- **What the task requires**:
Two lines mark the range in the entries below: the one holding "Ленол-10МБ (76, 440)" and the one holding "www.kronwerk.net (150, 9)". Set down those two and all lines between them, exactly.

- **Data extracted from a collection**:
= Beginning of Section =
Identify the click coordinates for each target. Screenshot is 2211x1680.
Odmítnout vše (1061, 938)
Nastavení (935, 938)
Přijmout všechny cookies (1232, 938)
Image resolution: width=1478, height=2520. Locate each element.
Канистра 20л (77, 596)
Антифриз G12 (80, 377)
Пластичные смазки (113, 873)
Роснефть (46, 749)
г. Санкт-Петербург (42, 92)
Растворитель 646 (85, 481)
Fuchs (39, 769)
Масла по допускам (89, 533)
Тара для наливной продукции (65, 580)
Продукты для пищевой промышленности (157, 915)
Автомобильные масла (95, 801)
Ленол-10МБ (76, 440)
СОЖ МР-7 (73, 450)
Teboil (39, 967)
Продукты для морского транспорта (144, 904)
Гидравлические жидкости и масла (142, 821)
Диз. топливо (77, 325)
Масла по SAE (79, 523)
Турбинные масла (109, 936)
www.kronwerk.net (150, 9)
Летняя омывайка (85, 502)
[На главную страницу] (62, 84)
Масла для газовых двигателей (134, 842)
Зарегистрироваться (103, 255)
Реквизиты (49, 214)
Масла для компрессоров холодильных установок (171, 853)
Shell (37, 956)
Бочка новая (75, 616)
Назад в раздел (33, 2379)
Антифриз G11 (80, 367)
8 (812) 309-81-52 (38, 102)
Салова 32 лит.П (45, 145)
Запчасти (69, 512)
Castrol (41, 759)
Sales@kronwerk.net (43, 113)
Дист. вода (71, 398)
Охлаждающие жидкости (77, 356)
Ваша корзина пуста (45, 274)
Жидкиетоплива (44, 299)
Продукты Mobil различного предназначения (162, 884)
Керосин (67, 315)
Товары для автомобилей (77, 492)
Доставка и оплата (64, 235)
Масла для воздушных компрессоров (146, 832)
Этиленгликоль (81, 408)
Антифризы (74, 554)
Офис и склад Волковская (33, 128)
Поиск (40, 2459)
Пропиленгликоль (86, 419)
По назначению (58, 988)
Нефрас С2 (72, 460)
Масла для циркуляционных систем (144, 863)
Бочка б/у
= End of Section =
- **Solution to the problem**:
Ленол-10МБ (76, 440)
СОЖ МР-7 (73, 450)
Teboil (39, 967)
Продукты для морского транспорта (144, 904)
Гидравлические жидкости и масла (142, 821)
Диз. топливо (77, 325)
Масла по SAE (79, 523)
Турбинные масла (109, 936)
www.kronwerk.net (150, 9)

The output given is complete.